→ **Source document**
^^^^^^^^

In a 2010 TED Talk (Sweat the Small Stuff) Rory Sutherland said, “Once you have a very large budget, you actually look for expensive things to spend it on. “ He goes on to explain that although we look for expensive things that have a major impact and call that “strategy” we don’t spend much time looking for inexpensive things that could also have a major impact. In fact, we don’t spend enough time doing that even if we don’t have the luxury of a very large budget. You can think outside the box of expensive solutions by examining alternatives that serve the same purpose, and by examining the opportunity costs associated with choosing one thing over another.

When considering alternatives we need to take both quality and grade into account. The American Society for Quality (yes, there is such a thing) describes quality as, “The characteristics of a product or service that bear on its ability to satisfy stated or implied needs.” Grade is a category assigned to products or services having the same functional use but different technical characteristics. Paper & china plates may have the same quality but are of different grade, and in many cases paper plates are an adequate substitute. Look for solutions that have the same quality, which can satisfy the need to the same degree, but may be of lower grade. In other words, don’t settle for expensive solutions, look for inexpensive solutions that are good enough.

^^^^^^^^

→ **Available data**

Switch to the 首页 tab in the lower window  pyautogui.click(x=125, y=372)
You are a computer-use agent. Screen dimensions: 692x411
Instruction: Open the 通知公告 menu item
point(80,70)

^^^^^^^^

→ **Work instructions**
• a. In the text on budgets and inexpensive solutions, which two kinds of plates are given as an example of products with the same quality but different grade?
• b. Write the next part of the text on budgets and inexpensive solutions, picking up after its final sentence.

→ **Exercise answers**
• a. Paper plates and china plates.

• b.
Another way to break the cycle of mind numbingly expensive solutions is by expressing concrete alternatives. Follow the example of Dwight Eisenhower set in a speech given to the American Society of Newspaper Editors, Apr. 16, 1953: “The cost of one modern heavy bomber is this: a modern brick school in more than 30 cities. It is two electric power plants, each serving a town of 60,000 population. It is two fine, fully equipped hospitals. It is some fifty miles of concrete pavement. We pay for a single fighter plane with a half million bushels of wheat. We pay for a single destroyer with new homes that could have housed more than 8,000 people.” Taking into consideration how many people you can hire and how that could contribute to your overall effectiveness, if you didn’t (fill in the blank), is a great place to start. Too often decisions are made without considering alternatives and somehow, “Can we afford it?” is the only relevant question. Ask two more questions:” Are there cheaper alternatives that would work just as well?” And, “What else could we do if we didn’t do this?”